Restless Leg Syndrome
People who experience a tingling sensation in their lower limbs during sleep are said to have Restless legs syndrome (RLS), also known as Willis-Ekbom disease. With it comes a supposedly irresistible urge to move the legs in an attempt to find relief – all while they are apparently asleep. While the statistics show correlation rather than causation, restless leg syndrome affects around 2% of the general population which rises to an astounding 50% of individuals with ADHD.
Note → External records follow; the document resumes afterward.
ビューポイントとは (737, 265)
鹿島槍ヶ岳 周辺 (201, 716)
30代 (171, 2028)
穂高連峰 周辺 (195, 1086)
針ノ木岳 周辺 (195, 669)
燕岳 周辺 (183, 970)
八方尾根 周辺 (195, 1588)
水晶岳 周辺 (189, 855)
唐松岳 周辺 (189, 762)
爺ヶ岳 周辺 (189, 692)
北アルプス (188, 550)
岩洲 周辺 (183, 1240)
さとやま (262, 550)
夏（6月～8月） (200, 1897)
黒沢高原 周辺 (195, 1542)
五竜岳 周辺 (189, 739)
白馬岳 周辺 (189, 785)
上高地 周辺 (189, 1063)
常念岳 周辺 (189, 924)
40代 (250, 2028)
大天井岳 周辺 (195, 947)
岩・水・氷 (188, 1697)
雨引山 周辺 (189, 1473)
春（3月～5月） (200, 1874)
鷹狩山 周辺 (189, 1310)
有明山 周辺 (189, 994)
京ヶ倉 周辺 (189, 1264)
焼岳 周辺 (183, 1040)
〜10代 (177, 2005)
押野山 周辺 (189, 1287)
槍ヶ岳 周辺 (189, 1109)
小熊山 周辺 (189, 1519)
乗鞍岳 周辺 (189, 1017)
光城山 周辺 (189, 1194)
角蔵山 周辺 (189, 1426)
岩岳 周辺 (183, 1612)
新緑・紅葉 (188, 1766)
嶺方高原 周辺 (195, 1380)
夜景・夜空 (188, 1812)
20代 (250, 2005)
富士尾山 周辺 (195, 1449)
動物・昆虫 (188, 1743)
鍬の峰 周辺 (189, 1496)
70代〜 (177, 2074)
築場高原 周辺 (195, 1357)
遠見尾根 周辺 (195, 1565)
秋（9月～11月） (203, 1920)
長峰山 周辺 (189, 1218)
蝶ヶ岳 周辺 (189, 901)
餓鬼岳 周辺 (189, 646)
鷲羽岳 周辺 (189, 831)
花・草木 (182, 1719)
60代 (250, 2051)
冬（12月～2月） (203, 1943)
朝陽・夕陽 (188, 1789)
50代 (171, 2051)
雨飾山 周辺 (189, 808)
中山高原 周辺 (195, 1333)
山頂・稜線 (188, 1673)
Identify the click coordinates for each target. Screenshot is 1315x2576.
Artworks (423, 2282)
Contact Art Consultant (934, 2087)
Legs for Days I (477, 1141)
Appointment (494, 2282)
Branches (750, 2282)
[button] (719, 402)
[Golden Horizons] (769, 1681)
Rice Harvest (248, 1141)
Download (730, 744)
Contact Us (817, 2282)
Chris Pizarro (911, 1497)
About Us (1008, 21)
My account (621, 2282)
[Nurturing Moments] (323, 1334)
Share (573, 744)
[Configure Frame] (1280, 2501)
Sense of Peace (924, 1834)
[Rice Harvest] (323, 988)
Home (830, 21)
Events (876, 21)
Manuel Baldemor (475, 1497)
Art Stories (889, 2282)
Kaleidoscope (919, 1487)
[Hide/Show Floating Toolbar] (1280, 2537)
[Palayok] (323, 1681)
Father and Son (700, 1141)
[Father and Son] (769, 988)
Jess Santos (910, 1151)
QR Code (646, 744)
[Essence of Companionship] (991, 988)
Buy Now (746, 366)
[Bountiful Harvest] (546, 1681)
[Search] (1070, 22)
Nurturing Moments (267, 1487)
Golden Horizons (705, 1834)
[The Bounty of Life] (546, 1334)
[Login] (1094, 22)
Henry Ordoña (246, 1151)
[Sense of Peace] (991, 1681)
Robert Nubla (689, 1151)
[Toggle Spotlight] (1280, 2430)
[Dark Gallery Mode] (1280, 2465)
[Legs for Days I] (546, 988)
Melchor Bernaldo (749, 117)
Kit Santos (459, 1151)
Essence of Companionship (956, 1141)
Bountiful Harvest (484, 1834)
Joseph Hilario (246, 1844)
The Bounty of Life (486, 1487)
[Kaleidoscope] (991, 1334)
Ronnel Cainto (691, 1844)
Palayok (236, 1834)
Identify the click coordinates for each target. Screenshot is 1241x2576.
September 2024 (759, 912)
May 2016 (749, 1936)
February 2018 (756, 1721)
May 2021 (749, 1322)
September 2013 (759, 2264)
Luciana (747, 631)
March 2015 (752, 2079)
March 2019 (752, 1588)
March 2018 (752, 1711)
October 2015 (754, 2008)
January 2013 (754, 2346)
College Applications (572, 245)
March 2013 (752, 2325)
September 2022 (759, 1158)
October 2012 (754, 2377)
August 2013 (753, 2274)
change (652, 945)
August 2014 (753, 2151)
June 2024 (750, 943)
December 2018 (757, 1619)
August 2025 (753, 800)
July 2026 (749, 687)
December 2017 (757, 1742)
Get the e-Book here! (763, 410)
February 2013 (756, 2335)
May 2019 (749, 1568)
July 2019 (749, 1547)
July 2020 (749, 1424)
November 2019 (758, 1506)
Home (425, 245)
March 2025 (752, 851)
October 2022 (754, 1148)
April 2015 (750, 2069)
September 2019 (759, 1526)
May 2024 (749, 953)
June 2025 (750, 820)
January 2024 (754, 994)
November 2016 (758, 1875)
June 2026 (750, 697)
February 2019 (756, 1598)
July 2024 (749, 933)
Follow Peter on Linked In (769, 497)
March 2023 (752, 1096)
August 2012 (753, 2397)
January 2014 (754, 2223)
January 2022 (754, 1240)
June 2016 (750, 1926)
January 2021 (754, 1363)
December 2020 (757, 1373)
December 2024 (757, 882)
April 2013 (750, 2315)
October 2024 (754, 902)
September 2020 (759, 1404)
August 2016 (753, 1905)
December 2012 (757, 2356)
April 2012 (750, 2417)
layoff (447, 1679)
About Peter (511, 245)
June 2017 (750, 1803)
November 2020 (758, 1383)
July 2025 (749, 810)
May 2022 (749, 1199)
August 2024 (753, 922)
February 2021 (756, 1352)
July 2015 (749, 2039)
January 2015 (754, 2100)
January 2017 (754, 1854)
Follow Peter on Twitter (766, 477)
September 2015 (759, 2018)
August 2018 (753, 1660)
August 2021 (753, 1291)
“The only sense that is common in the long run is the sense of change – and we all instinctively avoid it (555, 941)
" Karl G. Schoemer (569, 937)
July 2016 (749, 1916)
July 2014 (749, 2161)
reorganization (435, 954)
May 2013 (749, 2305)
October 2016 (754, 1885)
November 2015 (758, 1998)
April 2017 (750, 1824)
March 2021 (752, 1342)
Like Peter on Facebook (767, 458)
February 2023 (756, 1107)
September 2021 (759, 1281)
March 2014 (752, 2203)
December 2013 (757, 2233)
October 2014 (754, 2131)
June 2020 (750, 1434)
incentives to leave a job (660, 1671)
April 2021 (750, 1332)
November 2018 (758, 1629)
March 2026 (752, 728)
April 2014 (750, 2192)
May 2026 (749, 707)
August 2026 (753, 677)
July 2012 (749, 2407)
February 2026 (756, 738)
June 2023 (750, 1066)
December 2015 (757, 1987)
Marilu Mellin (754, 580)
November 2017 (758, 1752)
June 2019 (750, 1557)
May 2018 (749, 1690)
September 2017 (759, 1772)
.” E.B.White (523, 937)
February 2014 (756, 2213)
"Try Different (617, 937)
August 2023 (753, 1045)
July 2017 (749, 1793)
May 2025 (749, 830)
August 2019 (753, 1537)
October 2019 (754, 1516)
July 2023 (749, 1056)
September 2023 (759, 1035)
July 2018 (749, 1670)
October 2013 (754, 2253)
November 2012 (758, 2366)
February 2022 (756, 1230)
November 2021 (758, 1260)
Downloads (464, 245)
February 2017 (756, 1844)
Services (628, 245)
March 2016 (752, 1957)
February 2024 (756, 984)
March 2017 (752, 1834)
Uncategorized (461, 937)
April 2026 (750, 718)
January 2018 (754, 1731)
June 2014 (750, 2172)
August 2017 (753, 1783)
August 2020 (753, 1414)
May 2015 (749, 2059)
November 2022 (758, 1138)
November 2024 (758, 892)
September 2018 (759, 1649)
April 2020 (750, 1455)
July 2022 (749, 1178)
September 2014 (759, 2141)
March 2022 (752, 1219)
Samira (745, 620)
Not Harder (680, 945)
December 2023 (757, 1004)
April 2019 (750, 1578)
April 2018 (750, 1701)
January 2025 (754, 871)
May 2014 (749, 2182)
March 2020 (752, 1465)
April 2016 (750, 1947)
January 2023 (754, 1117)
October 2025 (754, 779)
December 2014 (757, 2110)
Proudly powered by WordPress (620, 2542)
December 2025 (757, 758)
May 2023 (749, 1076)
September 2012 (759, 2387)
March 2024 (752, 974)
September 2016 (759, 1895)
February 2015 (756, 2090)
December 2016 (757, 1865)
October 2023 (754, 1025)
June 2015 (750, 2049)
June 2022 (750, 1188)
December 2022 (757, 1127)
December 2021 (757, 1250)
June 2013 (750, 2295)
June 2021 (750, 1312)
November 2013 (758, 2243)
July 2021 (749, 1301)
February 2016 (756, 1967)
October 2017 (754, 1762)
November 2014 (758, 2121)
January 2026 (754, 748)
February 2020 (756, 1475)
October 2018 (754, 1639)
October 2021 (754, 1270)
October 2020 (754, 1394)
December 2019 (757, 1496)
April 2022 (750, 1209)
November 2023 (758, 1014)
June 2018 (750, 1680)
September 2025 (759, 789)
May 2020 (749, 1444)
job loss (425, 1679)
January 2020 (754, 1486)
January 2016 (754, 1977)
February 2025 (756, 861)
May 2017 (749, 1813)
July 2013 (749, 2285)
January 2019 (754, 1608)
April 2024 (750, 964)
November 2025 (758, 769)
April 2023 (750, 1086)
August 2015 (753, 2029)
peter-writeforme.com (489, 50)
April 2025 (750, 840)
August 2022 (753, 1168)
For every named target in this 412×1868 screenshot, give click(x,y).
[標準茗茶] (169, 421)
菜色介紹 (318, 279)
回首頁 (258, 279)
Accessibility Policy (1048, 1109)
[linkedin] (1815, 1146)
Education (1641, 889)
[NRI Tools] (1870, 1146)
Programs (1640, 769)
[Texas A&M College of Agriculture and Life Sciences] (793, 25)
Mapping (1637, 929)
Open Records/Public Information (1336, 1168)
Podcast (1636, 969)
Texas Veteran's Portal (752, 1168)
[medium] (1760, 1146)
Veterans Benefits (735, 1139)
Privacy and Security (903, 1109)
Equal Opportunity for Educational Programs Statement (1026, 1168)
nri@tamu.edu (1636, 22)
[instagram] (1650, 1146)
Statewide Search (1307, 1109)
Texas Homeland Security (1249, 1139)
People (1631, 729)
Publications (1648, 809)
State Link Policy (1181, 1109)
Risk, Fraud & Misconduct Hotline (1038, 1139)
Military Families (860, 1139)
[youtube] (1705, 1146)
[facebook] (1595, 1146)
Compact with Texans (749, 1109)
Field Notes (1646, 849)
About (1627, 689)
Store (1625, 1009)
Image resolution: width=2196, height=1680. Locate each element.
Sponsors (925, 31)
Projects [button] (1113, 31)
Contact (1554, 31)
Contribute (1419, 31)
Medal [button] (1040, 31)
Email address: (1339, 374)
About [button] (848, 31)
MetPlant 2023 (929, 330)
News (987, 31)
While not as widely reported as Restless Leg Syndrome, Periodic Limb movement (PLMD) refers to a sudden movement occurring during sleep, and is generally strong enough to wake a person at an inconvenient time.
In all cases we cannot stress enough how important it is to consult your doctor for tailored advice on dealing with sleep issues and ADHD. There are however many natural remedies which have been trialed and tested by many, that do not always require medication.
Weighted devices have long been used by researchers and psychologists to calm and settle children suffering from sensory disorders such as Autism and ADHD. There are many types of weighted devices used to fight autism in children, albeit a lot lighter than ones that would be useful for a fully grown adult.
As the popularity of weighted blankets among adults has grown in recent years, there are plenty reviews and reports which have linked weighted blankets to aiding in the fight against the symptoms of sleep deprivation by alleviating anxiety by providing Deep Pressure Therapy.
Cognitive Behavioural Therapy
CBD has been effective at resolving sleep issues for a section of ADHD sufferers. It is a method of recognising your thought patterns and therefore enabling you to manage them.
The therapy is practiced in a multitude of ways; sleep restriction – sticking to a strict bedtime regimen from wake up time to bed time with no nap-taking allowed. The control exerted aims to rebalance your sleeping pattern by forcing you to stay I bed even when you do not sleep. Eventually your body will need to catch up sleep and learn to fit it into the strict bed time.
There are also relaxation exercises and stimulus control techniques such as meditation and deep breathing to train the mind to associate time spent in bed with sleep.
Relaxing Environment Theory
This is another area we discuss at length in this post. Many adults underestimate the power the environment (bedroom) has on the quality and even ability to sleep. Due to that lack of awareness, often times bedrooms are cluttered, and we fall into habits of leaving things on the bed, only changing our sheets, not using the best colours, all of which play a part.
White Noise Machines
White noise machines produce static sounds designed to calm the user by minimising noise from other items in the sleeping environment; think clocks ticking, fans in the summer, and beeping devices on standby etcetera…
The steady consistent noise produced by the white noise machine creates an environment that is neutral to the ear, and prevents the distraction of changing and inconsistent sounds.